Compiti richiesti →
(A) Aggiorna l'intervista riscrivendo la parte che comincia con le parole contenenti "Esatto, proprio per" e termina con "punti o tematiche?", con "responsabile" al posto di "dirigente".
(B) Secondo l'intervista, ogni quanto devono svolgersi i corsi di formazione sulle infezioni ospedaliere?

Testo fornito →

Praticamente un doppio binario di controllo, interno ed esterno

Esatto, proprio per questo abbiamo inserito anche una previsione volta ad evitare il rischio che il controllo operato dalla commissione regionale possa funzionare da disincentivo per le strutture, spinte a non segnalare i casi di infezione registrati al proprio interno per la paura di essere tacciate di mala gestione. Per favorire, invece, un meccanismo di stimolo alle best practice abbiamo previsto un incentivo alla segnalazione: più segnalazioni vengono effettuate più questo sarà utile al raggiungimento degli obiettivi di risultato attribuiti annualmente al dirigente della struttura. In questo modo la dirigenza della struttura ha tutto l’interesse a segnalare e, dunque, si innesta un meccanismo virtuoso.

Il testo tocca altri punti o tematiche?

Sì, istituisce i corsi di formazione sulle infezioni ospedaliere rivolti a tutto il personale che opera nelle strutture sanitarie, svolti da soggetti esperti, con cadenza almeno biennale. E poi affronta la problematica dell’antibiotico-resistenza. Si propone di istituire una commissione per ogni Regione dedicata all’uso corretto degli antibiotici: questa commissione deve elaborare un rapporto annuale sull’uso degli antibiotici nelle diverse strutture, con una funzione di controllo ma anche di sostegno, per esempio attraverso campagne di sensibilizzazione ai medici di base per la minore prescrizione possibile di antibiotici, che già introitiamo in maniera massiccia, anche a causa del consumo di carne.

Quali saranno i tempi per la calendarizzazione e quindi l’esame in Parlamento di questa proposta di legge?

Ho presentato il testo il 27 febbraio 2020, subito prima della pandemia, ma in questi mesi ci sono state altre priorità. Speriamo che superata l’emergenza, mi auguro dal prossimo autunno, possiamo tornare ad occuparci di altro.

Parlando di altro, sempre in materia sanitaria, lei ha depositato anche una proposta di legge costituzionale sul rapporto Stato-Regioni e Lea (Livelli essenziali di assistenza). Di cosa si tratta?

Anche questa proposta di legge è stata depositata prima della pandemia ma, trattandosi di una legge di modifica costituzionale, l’iter è molto più lungo e difficile. In particolare, l’idea sarebbe puntare sulla modifica dell’articolo 117 della Costituzione, in relazione a quanto previsto dall’articolo 118, che sancisce il principio di sussidiarietà, in base a cui lo Stato si sostituisce alle Regioni in caso di non adeguatezza dell’intervento: chiediamo che si espliciti l’applicazione di questo principio nella materia sanitaria, ovvero, in caso di inadeguatezza del servizio sanitario regionale. Laddove la Regione non riesce ad erogare prestazioni adeguate ai Lea deve necessariamente intervenire lo Stato. E’ inaccettabile che in alcune Regioni non si raggiungano i Lea e l’aspettativa di vita sia inferiore. Tutti i cittadini devono avere accesso al nostro sistema sanitario pubblico ed universale senza discriminazioni perché la salute è un diritto fondamentale (art. 32 Cost.).

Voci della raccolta
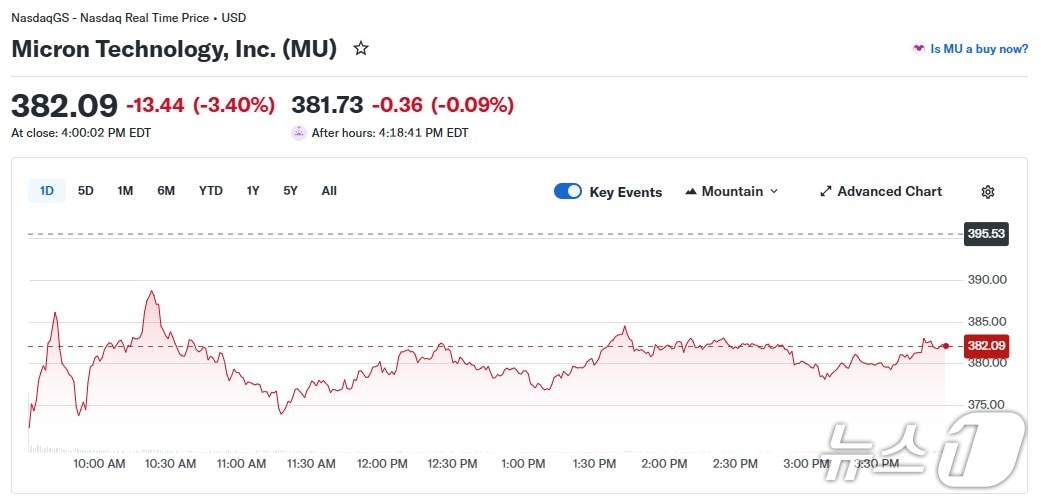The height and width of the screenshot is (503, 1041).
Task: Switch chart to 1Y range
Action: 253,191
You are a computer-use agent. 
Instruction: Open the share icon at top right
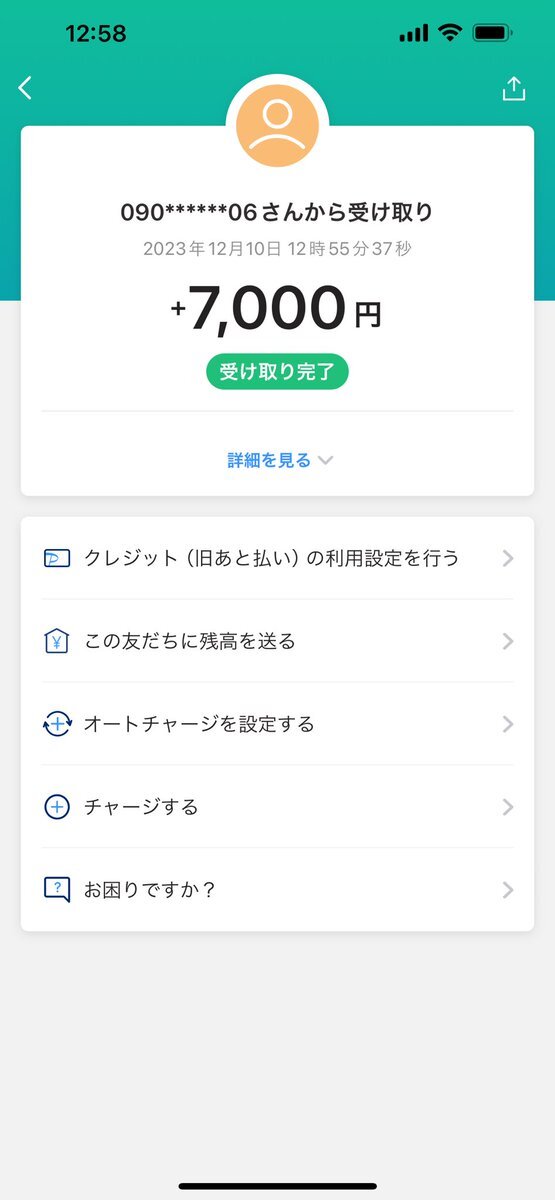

Elenco soluzioni →
(A)
Esatto, proprio per questo abbiamo inserito anche una previsione volta ad evitare il rischio che il controllo operato dalla commissione regionale possa funzionare da disincentivo per le strutture, spinte a non segnalare i casi di infezione registrati al proprio interno per la paura di essere tacciate di mala gestione. Per favorire, invece, un meccanismo di stimolo alle best practice abbiamo previsto un incentivo alla segnalazione: più segnalazioni vengono effettuate più questo sarà utile al raggiungimento degli obiettivi di risultato attribuiti annualmente al responsabile della struttura. In questo modo la dirigenza della struttura ha tutto l’interesse a segnalare e, dunque, si innesta un meccanismo virtuoso.

Il testo tocca altri punti o tematiche?

(B) Almeno ogni due anni.